▸ **REQUIRED WORK**
Beginning with the line that contains "At what coordinates", print each line to the end of the data exactly. Omit the pictures.
[[ RECORD SET, beginning ]]
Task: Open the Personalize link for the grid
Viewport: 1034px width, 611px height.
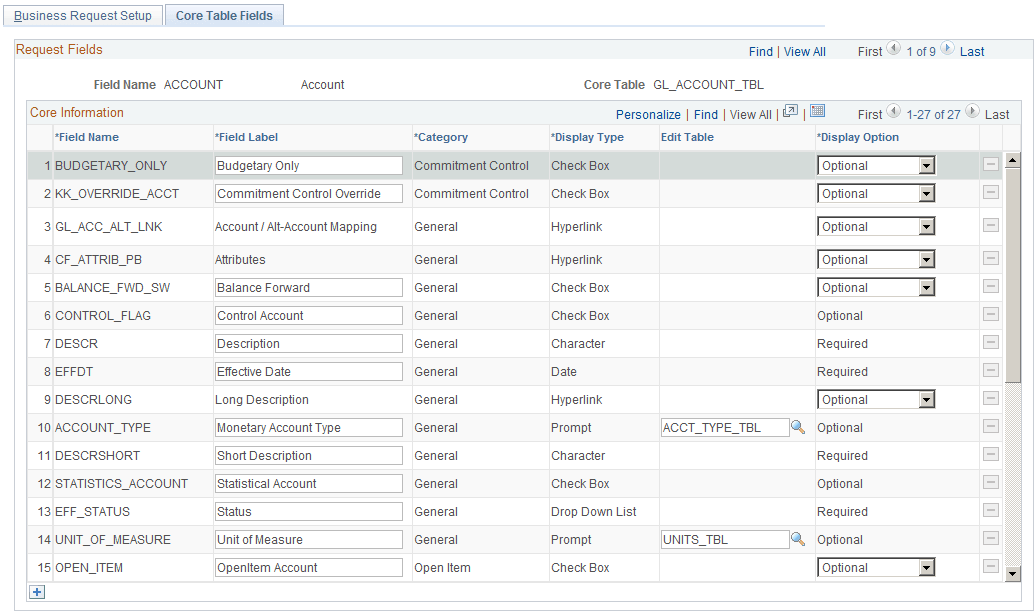Action: click(x=648, y=114)
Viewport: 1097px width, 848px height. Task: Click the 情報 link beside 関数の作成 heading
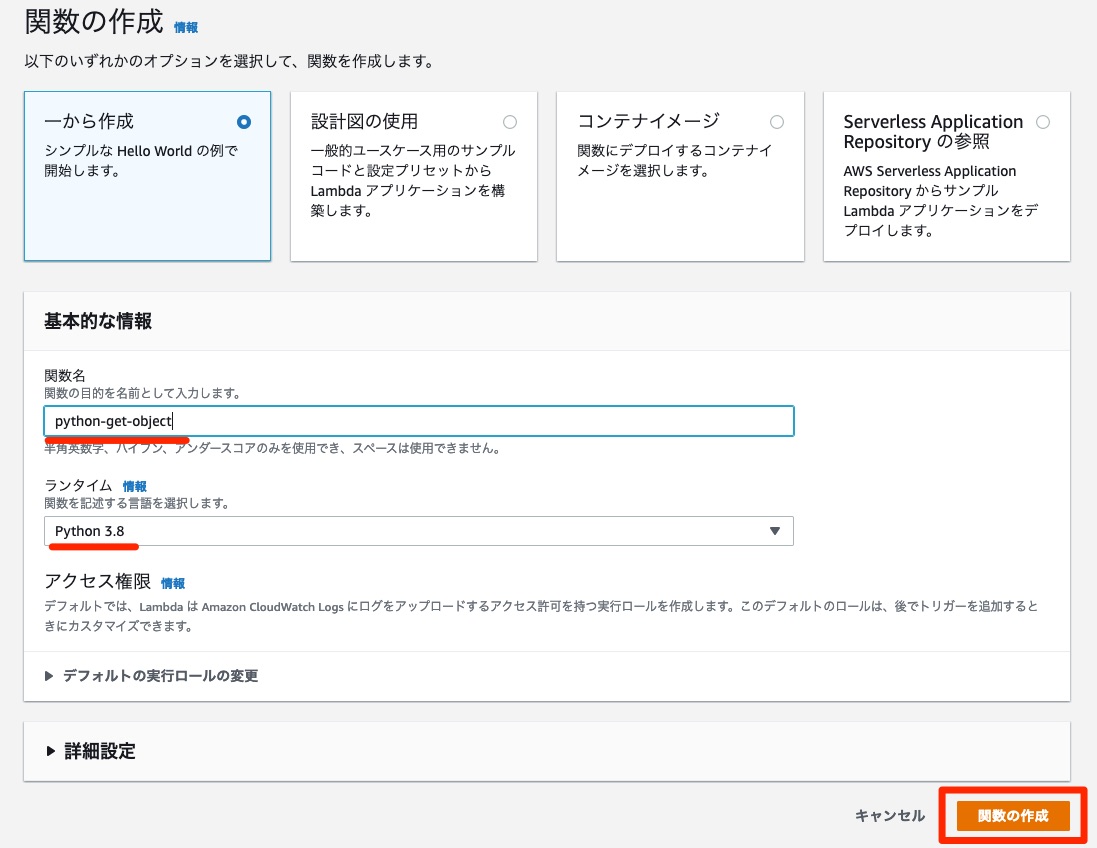pyautogui.click(x=186, y=28)
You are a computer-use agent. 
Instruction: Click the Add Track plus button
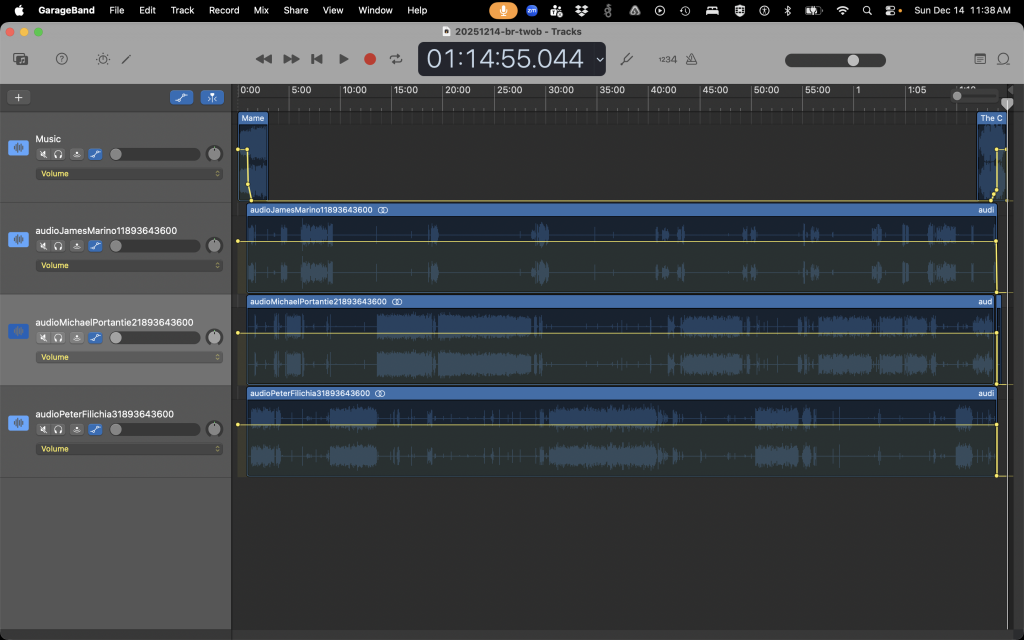(18, 97)
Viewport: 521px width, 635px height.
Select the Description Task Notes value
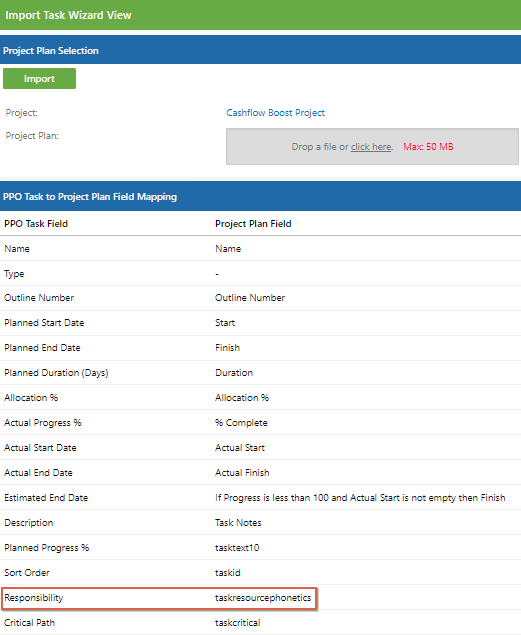[238, 523]
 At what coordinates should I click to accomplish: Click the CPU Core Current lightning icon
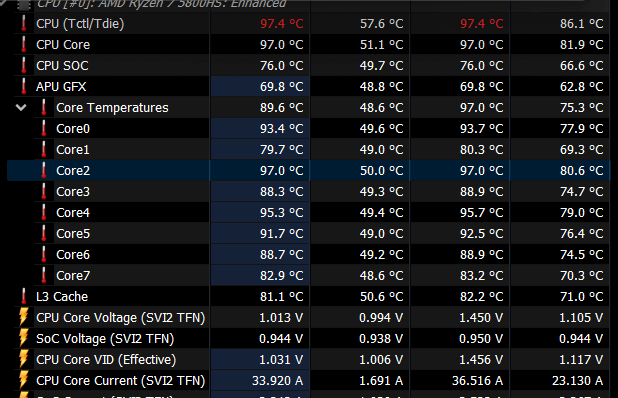click(24, 380)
[[ RECORD SET, end ]]
▸ **ANSWER FOR THE TASK**
 At what coordinates should I click to accomplish: Click the CPU Core Current lightning icon
click(24, 380)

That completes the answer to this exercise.